Alla fine, quindi, quali sono i colori di questo film altamente incoraggiante?

Il tre personaggi nel film sono rappresentati dai colori additivi di rosso, blu e verde. Grazie a vari oggetti di scena e vestiti, le loro figure genitoriali sono esse stesse raffigurate come colori sottrattivi: magenta, ciano e giallo.

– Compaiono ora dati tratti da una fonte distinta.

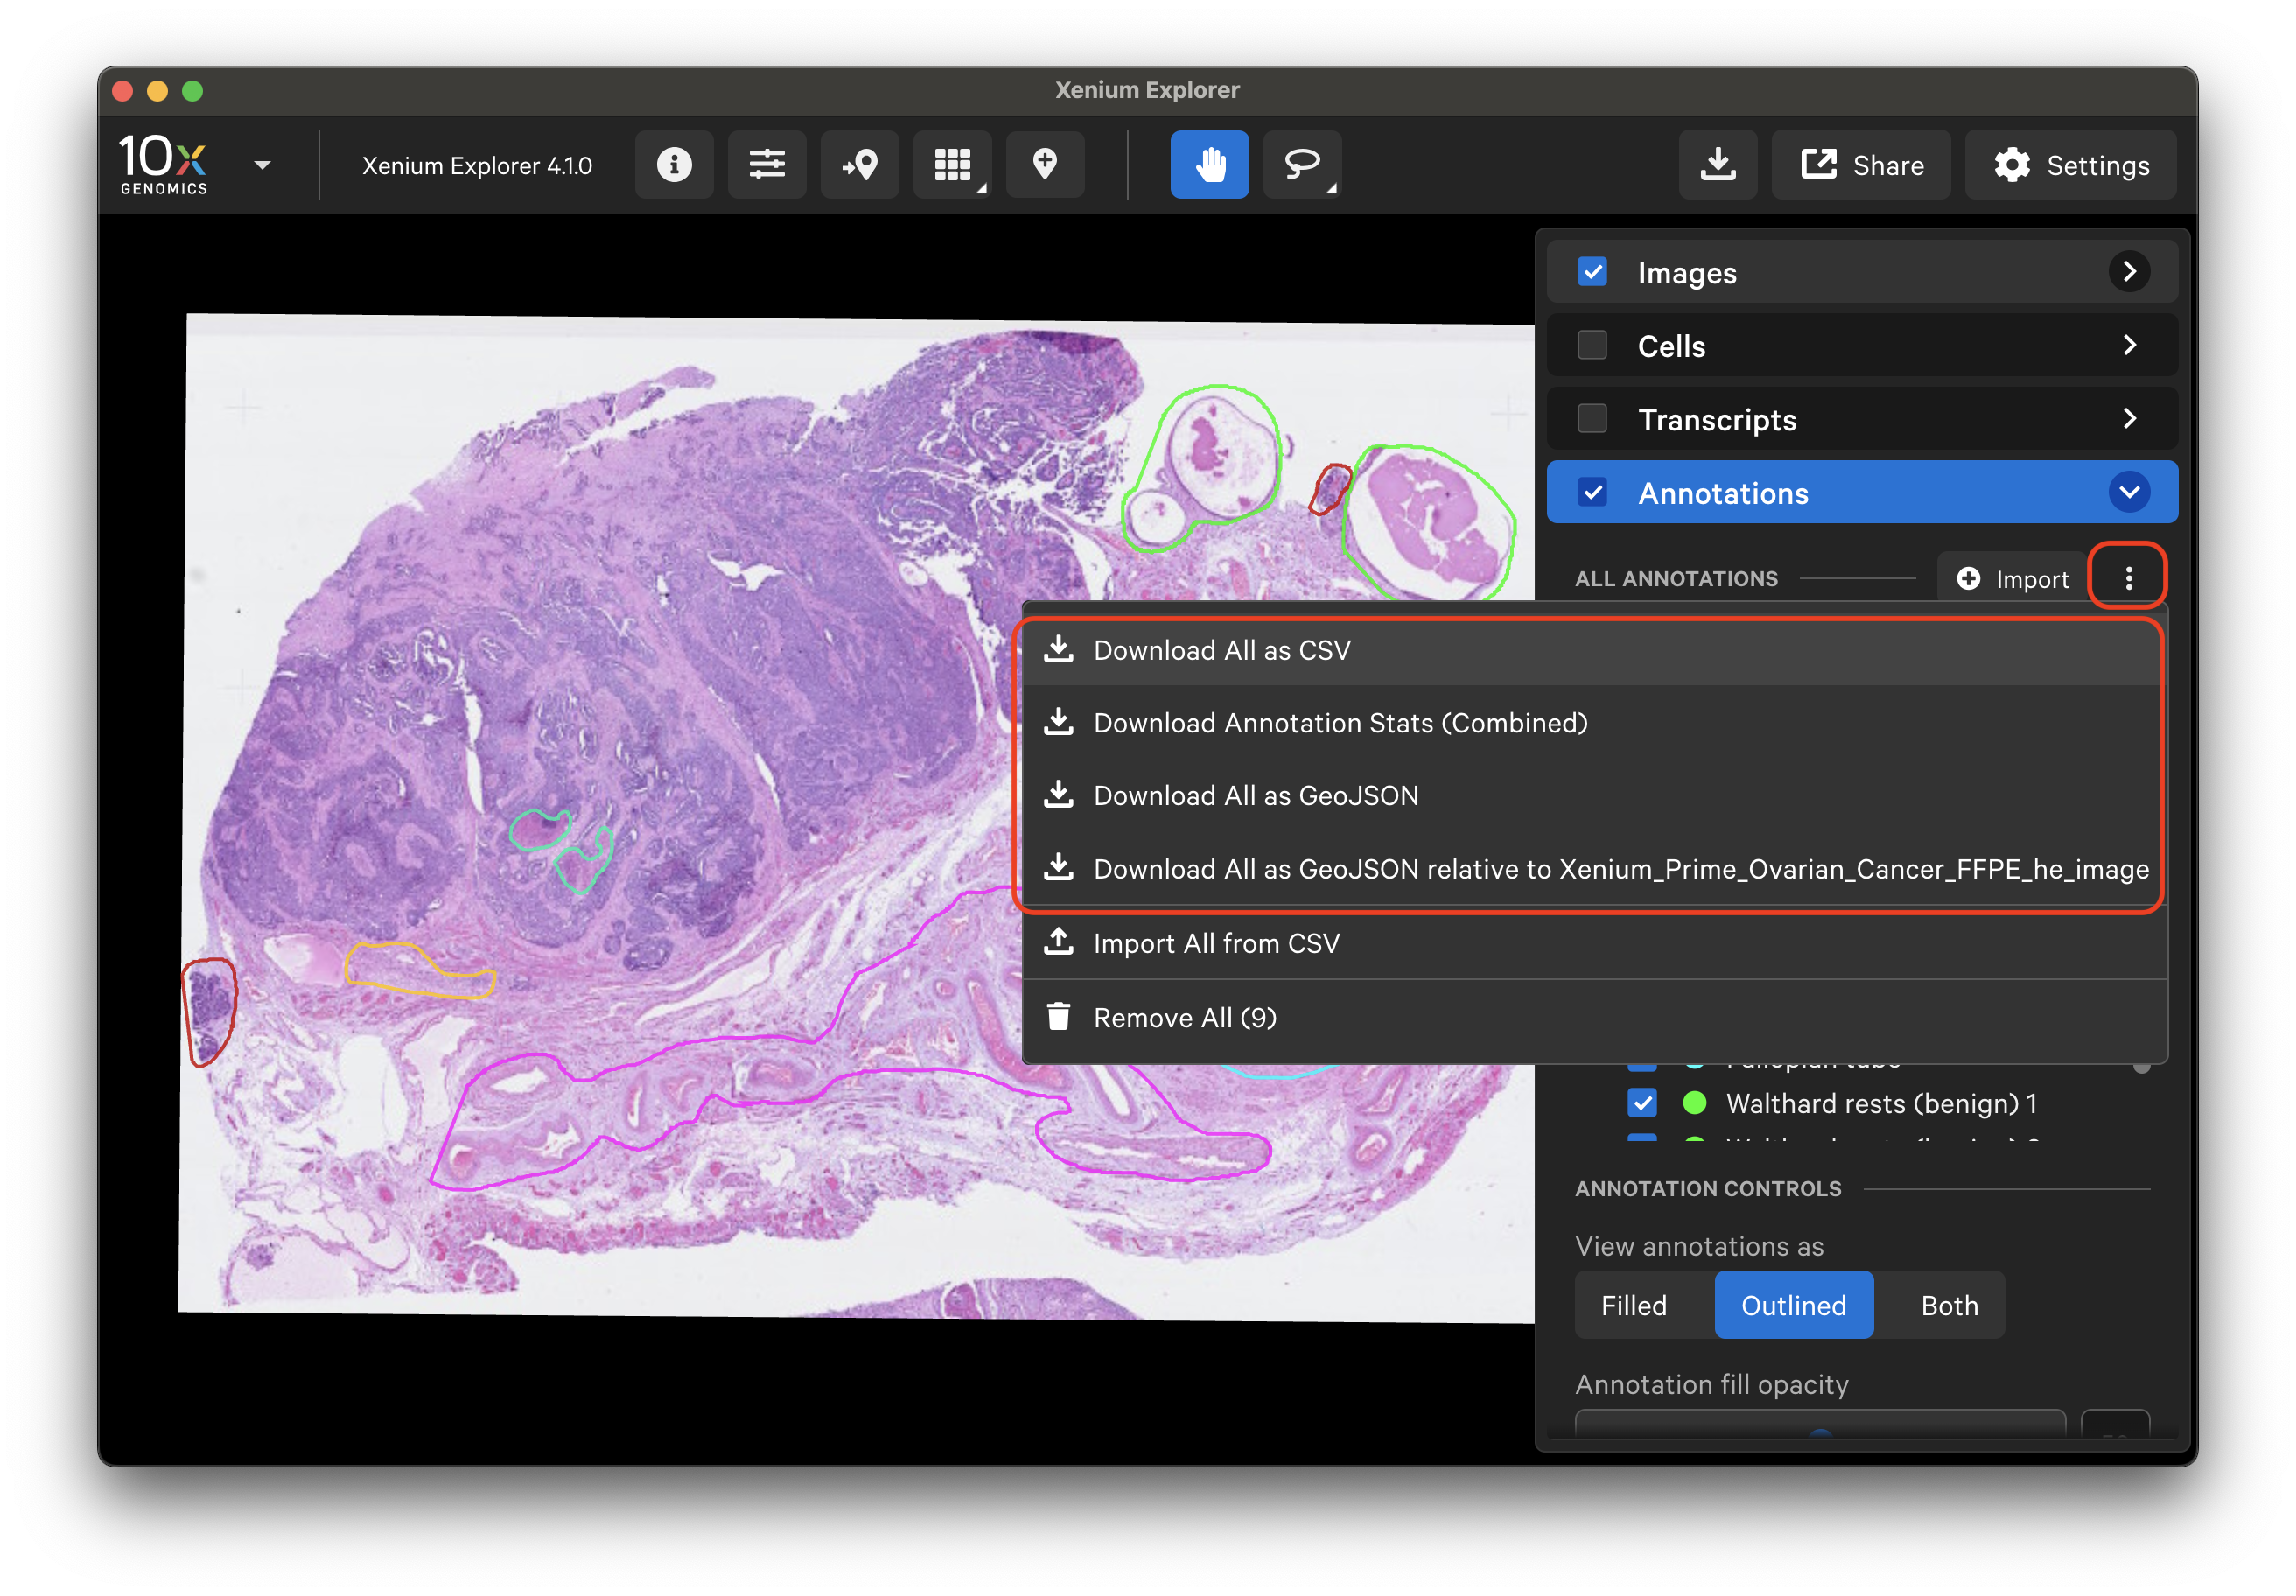Screen dimensions: 2296x1596
Task: Enable the Cells layer checkbox
Action: pyautogui.click(x=1592, y=346)
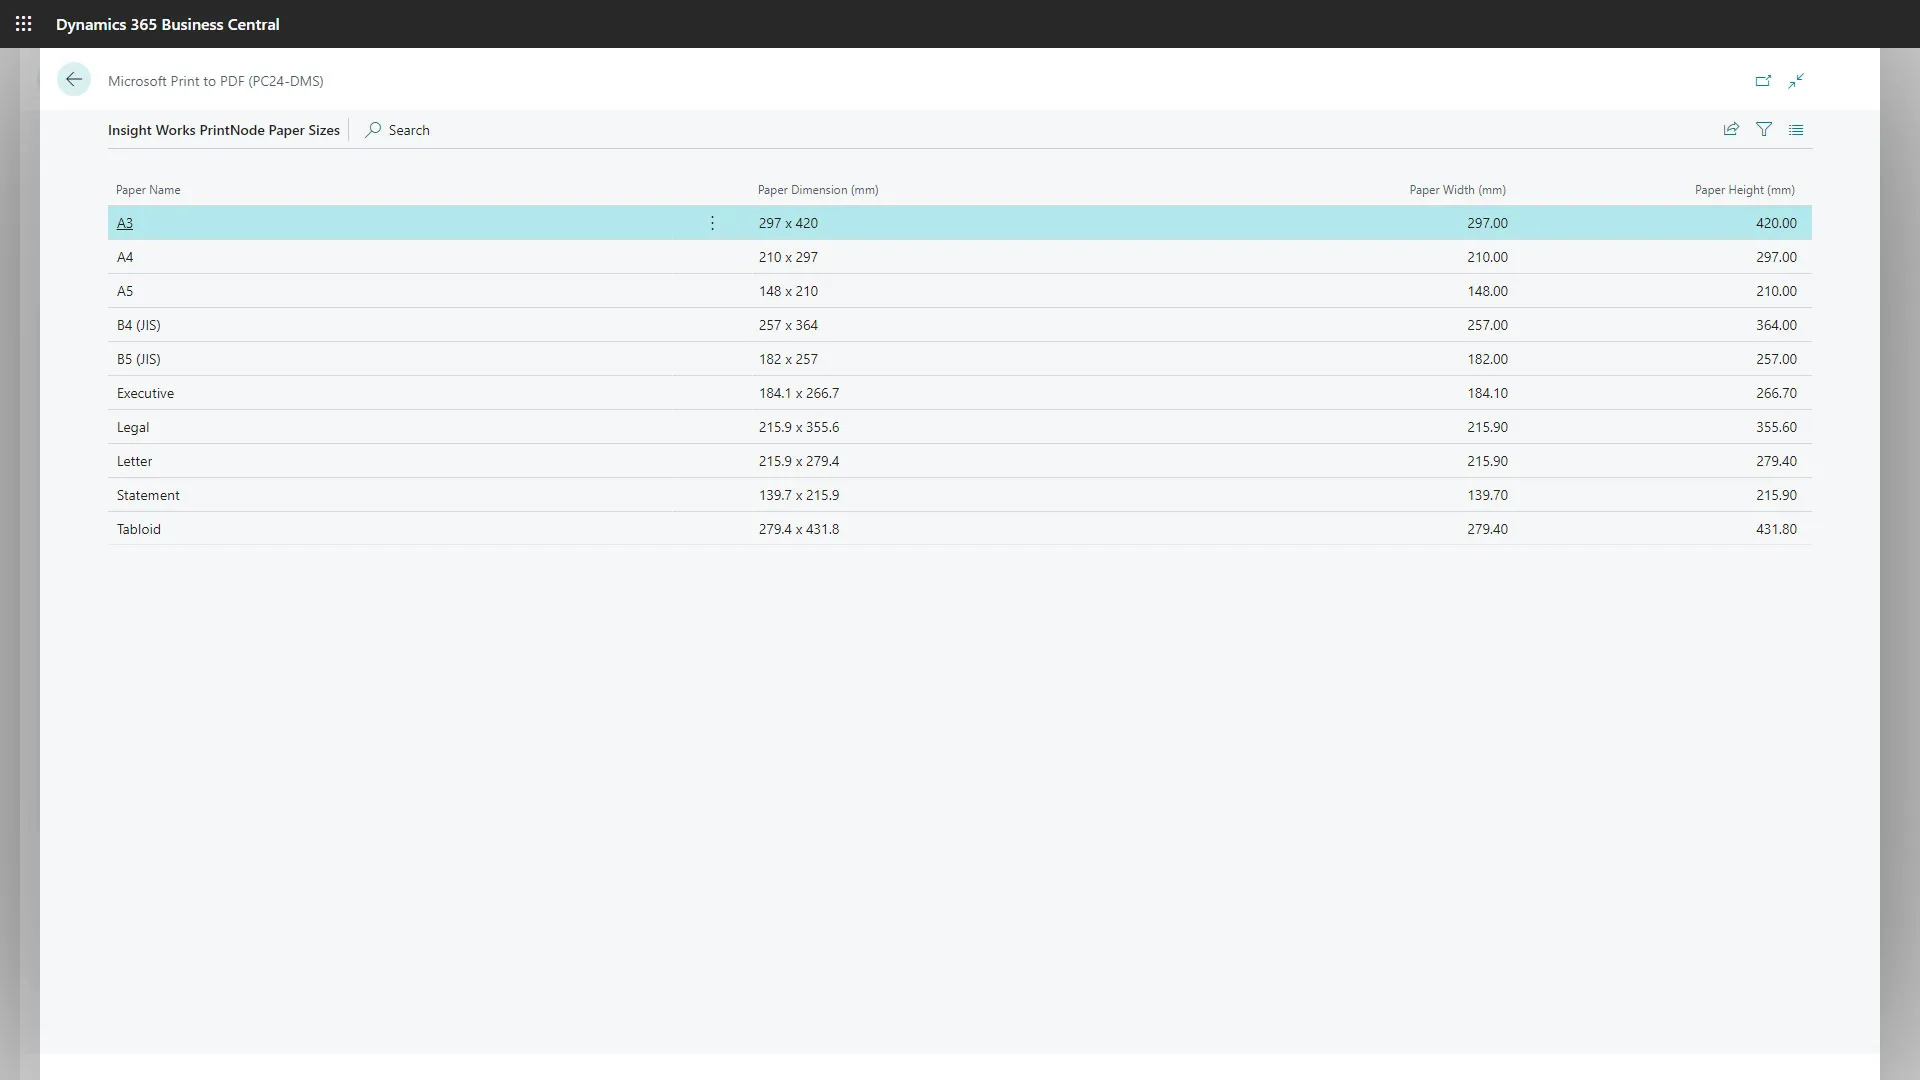Click the Executive dimension 184.1 x 266.7
The height and width of the screenshot is (1080, 1920).
(799, 393)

Questi colori sono visualizzati ovunque nel film, anche nelle fondamenta della cappella che vediamo in l’introduzione, prima ancora di incontrare i personaggi: Blu (Kimi) e Rosa (Totsuko) sono cornici di vetro nelle finestre della cappella, mentre i suoi pilastri sono dipinti di un delicato verde salvia (Rui). Il blu, inizialmente raffigurato come un pesce che nuota liberamente, è ovviamente il colore della Vergine Maria e del cielo estivo, ma anche del dolore e del mare che cambia. Questo si adatta perfettamente a Kimi, in quanto icona un tempo popolare che ha deciso di trovare la propria strada e ha lottato lungo il percorso.

Il verde ha molti significati, ma in questo film simboleggia principalmente nutrimento, protezione e guarigione: anche quando Rui è assente il suo colore è ovunque nella scuola, nei suoi muri, nelle sue uniformi e, naturalmente, negli alberi e nelle piante. Quando Totsuko lo incontra, ne è immerso, ed è quasi sempre inquadrato con questo colore in mente. Il rosa e il rosso rappresentano l’amore, simboleggiato in una mela che Totsuko mangia ogni giorno. Lei stessa non conosce il proprio colore, nonostante affermi apertamente di voler essere rosa da bambina, ignara del suo potenziale. Che sia il suo colore non è un mistero, dai suoi occhi rosa al suo guardaroba. Totsuko, in quanto incarnazione dell’amore, non vuole essere sottile, ma il film evita il cliché dell’eterna angelica svampita: è incredibilmente divertente e sciocca ma ha sogni e dubbi comuni. Prova gioia tanto intensamente quanto tristezza: quando Kimi se ne va all’improvviso, il suo mondo smette letteralmente di girare e perde tutti i suoi colori.

Sebbene le scelte di tavolozza siano evidenti, Yamada rifiuta la noiosa scelta di un semplice 1: 1 teoria dei colori del film. Il trio non è quello delle Superchicche: molti oggetti di scena non corrispondono esplicitamente al tema e i personaggi si scambiano facilmente i colori. Rui vistosamente non indossa il verde alla fine del concerto, ma un abito color lavanda di Oscar Wilde con una camicia con volant e stivali bianchi a tacco alto. Kimi abbandona la sua uniforme blu per indossare per lo più il nero, il bianco e il rosso da ragazzo per tutto il film, e rivendica di nuovo il colore per il concerto finale con un gilet di jeans. Ciò evita che il film risulti troppo fumettistico e semplice: la maestria di Colors Within sta nel fondere tutta questa vasta ricerca e una miriade di dettagli in un’esperienza coerente e fluida. Sono certo che il film verrà analizzato e teorizzato nella sua totalità una volta uscito nelle sale, ma è innanzitutto uno spettacolo per i sensi, che migliora ad ogni rivisione.